Le projet de loi « Egalité et Citoyenneté » adopté par l’Assemblée nationale

Après les attentats qui ont traumatisé le pays, consolider la cohésion sociale est plus que jamais une impérieuse nécessité. Le Gouvernement a souhaité renforcer son action pour rassembler tous les Français autour des valeurs de la République, donner les mêmes chances à tous les jeunes, transcender les différences, stopper la ghettoïsation des quartiers, faire reculer le racisme et les discriminations.  

Entre mars 2015 et avril 2016, trois comités interministériels ont été réunis pour mettre en œuvre près de 70 mesures pour l’école, le logement, l’emploi, la laïcité, la mixité, la citoyenneté, ou encore la lutte contre les discriminations.

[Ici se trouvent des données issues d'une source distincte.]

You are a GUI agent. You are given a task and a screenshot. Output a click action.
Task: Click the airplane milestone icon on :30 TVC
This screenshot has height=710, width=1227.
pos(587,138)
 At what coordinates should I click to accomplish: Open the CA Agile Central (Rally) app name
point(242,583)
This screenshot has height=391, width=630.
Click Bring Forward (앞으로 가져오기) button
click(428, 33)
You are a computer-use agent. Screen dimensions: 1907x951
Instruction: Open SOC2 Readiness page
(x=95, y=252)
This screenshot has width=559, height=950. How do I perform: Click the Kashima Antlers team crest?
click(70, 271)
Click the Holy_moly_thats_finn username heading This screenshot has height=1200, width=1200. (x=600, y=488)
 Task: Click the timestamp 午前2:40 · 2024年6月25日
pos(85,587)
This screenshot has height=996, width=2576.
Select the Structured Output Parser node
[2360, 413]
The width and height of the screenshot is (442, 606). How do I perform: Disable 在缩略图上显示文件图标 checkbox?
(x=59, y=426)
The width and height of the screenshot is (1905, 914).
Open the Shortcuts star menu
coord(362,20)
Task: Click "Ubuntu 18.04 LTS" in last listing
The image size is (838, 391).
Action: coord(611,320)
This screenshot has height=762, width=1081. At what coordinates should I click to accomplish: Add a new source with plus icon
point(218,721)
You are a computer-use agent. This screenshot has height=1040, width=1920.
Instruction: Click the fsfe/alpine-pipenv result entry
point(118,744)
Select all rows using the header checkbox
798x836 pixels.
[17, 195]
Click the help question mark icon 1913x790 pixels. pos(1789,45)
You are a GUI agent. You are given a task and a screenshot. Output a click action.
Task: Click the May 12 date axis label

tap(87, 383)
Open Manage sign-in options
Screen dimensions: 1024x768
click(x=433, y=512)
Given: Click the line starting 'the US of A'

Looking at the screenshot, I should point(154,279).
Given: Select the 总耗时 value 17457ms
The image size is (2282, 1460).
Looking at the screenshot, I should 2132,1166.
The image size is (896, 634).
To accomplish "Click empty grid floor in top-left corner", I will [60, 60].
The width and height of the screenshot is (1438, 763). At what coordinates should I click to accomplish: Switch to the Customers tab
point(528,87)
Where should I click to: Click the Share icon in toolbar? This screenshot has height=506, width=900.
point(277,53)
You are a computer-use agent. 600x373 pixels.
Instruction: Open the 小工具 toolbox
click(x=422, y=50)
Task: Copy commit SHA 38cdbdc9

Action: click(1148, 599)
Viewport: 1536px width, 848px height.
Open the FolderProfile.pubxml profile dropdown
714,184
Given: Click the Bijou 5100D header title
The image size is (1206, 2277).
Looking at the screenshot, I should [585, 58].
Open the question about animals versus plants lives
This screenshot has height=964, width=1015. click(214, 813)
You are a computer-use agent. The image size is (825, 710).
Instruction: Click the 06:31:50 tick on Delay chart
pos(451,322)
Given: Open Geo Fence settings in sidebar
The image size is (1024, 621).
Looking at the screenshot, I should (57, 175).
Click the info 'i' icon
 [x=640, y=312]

Pour être efficace, une partie de ces mesures ont été mises en œuvre par voie législative : c’est l’objet du projet de loi Egalité et Citoyenneté que l’Assemblée nationale a adopté le 6 juillet 2016.

Après un examen en commission spéciale, rassemblant des membres des différentes commissions permanentes, le texte a été étudié en séance publique.

Pas moins de 1 500 amendements ont été examinés et vingt-neuf articles supplémentaires ont été ajoutés par rapport à l’avant-projet de loi. C’est un véritable travail de fond qui a été fait par les parlementaires.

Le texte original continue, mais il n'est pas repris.